[EXERCISE TASK A] Reproduce verbatim the stretch of the Flybridge thread from "I bought the" through "similar to buy?".

Does anyone know whether the company has gone out of business, or are they just disorganized as not to update their phone numbers? I have tried calling their 1300 numbers and also 2 of their local Australian numbers and no joy.
Any information would be appreciated.
Cheers


----------



## ohagas (Dec 4, 2006)

a guy in a local tackle shop told they went bust. This was around 4 months ago.


----------



## bundyboy (Sep 6, 2009)

I bought the exact same product a little while ago (probably 3 months ago now) and didn't have any problems at all. Just had a look back through my emails for a contact number but you have probably tried both the numbers listed in the email.

Hope you get your money back. I couldn't find anything around similar to the YakCatch bag, have you found something similar to buy?


----------



## simond11 (Aug 29, 2005)

Yes. I have tried all the numbers listed and none of them answer. I left a voicemail on one of the numbers but I have had no reply. I just received an email from Paypal telling me that Flybridge has told them they have sent me the goods. I have not received anything yet, and I have not received an email back from them or a phone call.
Very strange indeed!
Cheers


----------



## Barrabundy (Sep 29, 2008)

Good luck! It's issues like that which make you want to go and thump your fist on the counter or throw a brick through the window :twisted:


----------



## simond11 (Aug 29, 2005)

Hi all
As a further to this issue, I was told by Paypal that an email had been sent to Flybridge, and they had until 15 October to reply. I rang Paypal this morning after coming home from a trip and was told that indeed they had not received anything from Flybridge regarding documentation regarding my transaction with them. Consequently I have been told I will be receiving a full refund that will be deposited into my Visa. I have not received it yet, but I assume it will be in by tomorrow morning.

[DATA SUPPLIED]
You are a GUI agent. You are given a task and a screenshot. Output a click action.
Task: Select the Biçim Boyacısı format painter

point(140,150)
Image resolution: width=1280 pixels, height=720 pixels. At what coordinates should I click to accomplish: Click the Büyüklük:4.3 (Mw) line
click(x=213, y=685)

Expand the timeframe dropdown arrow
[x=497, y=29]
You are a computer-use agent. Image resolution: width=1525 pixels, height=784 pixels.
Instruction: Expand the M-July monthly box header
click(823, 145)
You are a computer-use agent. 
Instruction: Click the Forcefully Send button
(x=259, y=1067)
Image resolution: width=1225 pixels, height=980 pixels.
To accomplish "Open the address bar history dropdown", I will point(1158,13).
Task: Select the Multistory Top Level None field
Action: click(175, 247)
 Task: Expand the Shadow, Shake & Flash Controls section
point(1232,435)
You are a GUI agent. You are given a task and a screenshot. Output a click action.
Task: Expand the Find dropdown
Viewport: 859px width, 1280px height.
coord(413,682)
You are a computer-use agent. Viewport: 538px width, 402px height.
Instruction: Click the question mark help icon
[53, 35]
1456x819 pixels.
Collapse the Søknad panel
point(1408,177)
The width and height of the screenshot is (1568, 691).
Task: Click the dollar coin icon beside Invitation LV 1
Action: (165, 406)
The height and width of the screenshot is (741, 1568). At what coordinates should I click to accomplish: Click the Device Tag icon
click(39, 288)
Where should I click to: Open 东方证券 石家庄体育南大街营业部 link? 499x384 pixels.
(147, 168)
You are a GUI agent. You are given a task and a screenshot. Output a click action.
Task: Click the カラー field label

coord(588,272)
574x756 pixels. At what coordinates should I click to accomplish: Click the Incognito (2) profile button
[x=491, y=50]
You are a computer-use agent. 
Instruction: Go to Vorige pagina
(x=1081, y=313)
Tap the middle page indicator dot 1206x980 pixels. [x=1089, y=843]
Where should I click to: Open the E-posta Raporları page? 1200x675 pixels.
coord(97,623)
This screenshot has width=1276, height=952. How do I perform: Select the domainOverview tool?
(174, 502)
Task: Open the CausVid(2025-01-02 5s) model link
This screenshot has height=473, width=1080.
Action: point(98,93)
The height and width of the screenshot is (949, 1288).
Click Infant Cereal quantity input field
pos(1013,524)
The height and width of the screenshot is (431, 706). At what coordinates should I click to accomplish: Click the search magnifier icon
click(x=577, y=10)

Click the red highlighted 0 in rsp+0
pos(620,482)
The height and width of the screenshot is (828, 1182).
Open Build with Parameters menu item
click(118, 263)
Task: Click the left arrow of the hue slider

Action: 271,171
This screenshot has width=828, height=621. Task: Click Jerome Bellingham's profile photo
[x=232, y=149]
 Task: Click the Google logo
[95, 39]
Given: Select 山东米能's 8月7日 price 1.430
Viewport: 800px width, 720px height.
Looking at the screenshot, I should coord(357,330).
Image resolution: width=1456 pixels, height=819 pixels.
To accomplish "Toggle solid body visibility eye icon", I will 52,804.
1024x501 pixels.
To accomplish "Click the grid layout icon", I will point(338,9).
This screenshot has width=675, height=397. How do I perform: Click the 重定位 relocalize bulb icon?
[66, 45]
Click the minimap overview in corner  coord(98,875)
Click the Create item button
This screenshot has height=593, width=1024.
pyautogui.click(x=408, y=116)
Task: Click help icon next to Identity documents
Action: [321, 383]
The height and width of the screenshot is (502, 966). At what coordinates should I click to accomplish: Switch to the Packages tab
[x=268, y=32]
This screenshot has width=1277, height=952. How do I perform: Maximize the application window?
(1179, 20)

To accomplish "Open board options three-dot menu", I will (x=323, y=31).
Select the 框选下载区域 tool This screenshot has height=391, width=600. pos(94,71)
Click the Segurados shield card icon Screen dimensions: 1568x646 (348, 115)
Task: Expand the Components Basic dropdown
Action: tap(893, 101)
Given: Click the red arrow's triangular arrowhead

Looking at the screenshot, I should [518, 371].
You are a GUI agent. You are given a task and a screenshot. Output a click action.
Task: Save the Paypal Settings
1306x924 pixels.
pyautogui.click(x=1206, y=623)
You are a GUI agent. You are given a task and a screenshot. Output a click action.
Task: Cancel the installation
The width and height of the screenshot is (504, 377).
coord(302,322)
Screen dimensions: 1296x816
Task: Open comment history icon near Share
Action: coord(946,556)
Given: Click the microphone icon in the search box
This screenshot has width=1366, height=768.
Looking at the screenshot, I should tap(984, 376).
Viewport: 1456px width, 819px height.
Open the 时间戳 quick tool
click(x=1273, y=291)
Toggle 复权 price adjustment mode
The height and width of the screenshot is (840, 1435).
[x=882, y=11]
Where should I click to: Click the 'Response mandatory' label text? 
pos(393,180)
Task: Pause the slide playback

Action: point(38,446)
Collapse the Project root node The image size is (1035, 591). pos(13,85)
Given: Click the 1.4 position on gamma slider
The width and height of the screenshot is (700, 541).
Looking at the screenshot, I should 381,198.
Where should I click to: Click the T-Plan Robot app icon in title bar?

[EXERCISE TASK B] Identify every line in the entries that contains the string "label", matching case exactly.

[TASK OUTPUT A]
I bought the exact same product a little while ago (probably 3 months ago now) and didn't have any problems at all. Just had a look back through my emails for a contact number but you have probably tried both the numbers listed in the email.

Hope you get your money back. I couldn't find anything around similar to the YakCatch bag, have you found something similar to buy?

[TASK OUTPUT B]
Task: Click the カラー field label
Where should I click to: Click the 'Response mandatory' label text? 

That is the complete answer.